Lets take example of equity .

Return == Dividend + Capital Gain

Dividend is paid from accumulated net profit . It also depend on the company policy i.e. whether they want to plough back profit for business growth and expansion or want to share with shareholders . So the risk of not getting dividend here comes if the accumulated net profit is inadequate and/or the company policy on dividend distribution . On Capital gain side risk of making abnormal gain or loss emanates from time aspect , economic scenario and quality of asset ( market cap of security ) . In short term all equity securities prices are affected more by piecemeal news and views associated with that company . This news and views may be a fraction of company’s total related information but it creates an impact even for few days. If economic condition is good or stock market rising then even in short term there are more gains than loss . Large cap stocks again rise slowly vis a vis mid cap stocks if stock market is rising but they fall also slowly vis a vis mid cap when stock market is falling . Analysis of piecemeal news and views is not an easy job for a layman . How those things will impact the price and for how long is definitely not a layman cup of tea. So when some one invest directly in stock first mentally he should be prepared for this . Secondly he should have some authentic professional guidance on stocks where he is investing . Your gain or avoidance of loss depends on how quick you respond to price change and also quality of holding . Short term direct equity investment adventure have been loss making result for most . Some of the risk that can affect your return is ( a) selection based on temptation or herd mentality ( b) If trying to time the market end up being less proactive to get in or get out of a particular investment at right time . In long term if the stock you have selected is good one it will give you good capital gain as in long term net earnings of the company gets properly correlated with the price of stock .. The best way to mitigate the temptation risk , time risk, stock selection risk , lack of proper understanding etc is best managed by investing through Equity mutual fund where research based investment decision making is done and the portfolio is constructed keeping diversification aspect so that over all portfolio risk is minimised. Portfolio is managed both with stability aspects i.e investment in good businesses  and also encashing on opportunities provided in short term due to price volatility .
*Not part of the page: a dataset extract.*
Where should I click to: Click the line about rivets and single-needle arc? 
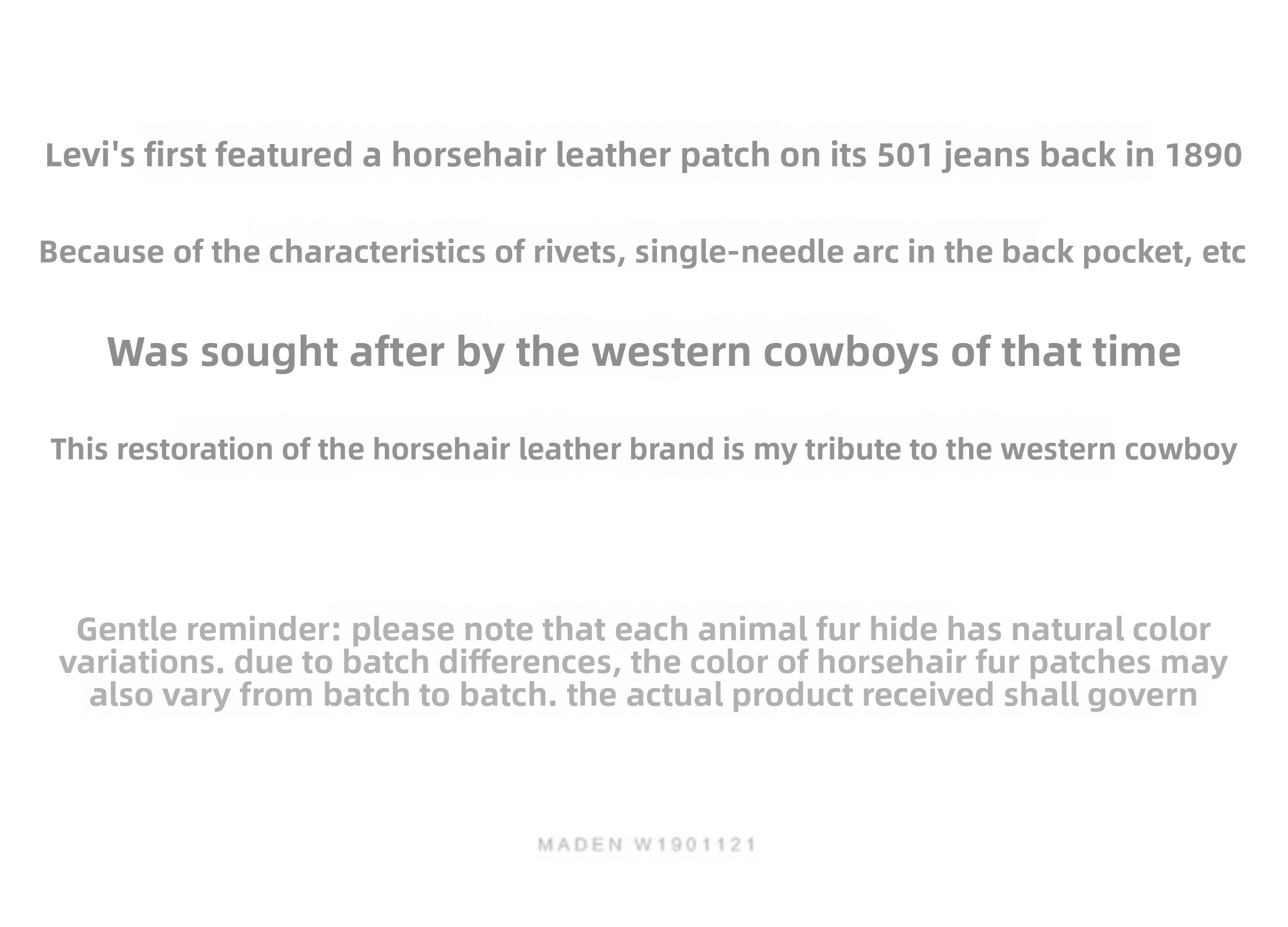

Gold presently look to give capital loss in short to medium term. Yes if someone is linking it with need based ( for marriage , gift etc) after 10 years from now then he can look for investing in Gold ETF through SIP ( Systematic Investment Plan ) . The proportion of Gold should be 5-7 % of overall portfolio value in all economic scenario . Gold has very less reproductive value and its price movement mainly depends on demand supply factor . Supply side has limitation but demand will grow either for investment reasons or sentimental reasons or family function compulsion reasons .

Real Estate is good and has given good returns but again has liquidity problem, requires large corpus for investment . One risk is at many places the price has almost stagnated last few years so one needs to evaluate the location risk . Real Estate investment is good when one does not require money in short to mid term and also enough other liquid investments ( Debt/Equity/ MF) to take care in case money is required. Else the notional return i.e return on paper is inconsequential in real terms as it is not going to help you when you require money for meeting some important need .

So pl always remember Investment is nothing but deferred consumption and fine balance on Liquidity , safety and return to be made as per your overall need and requirement.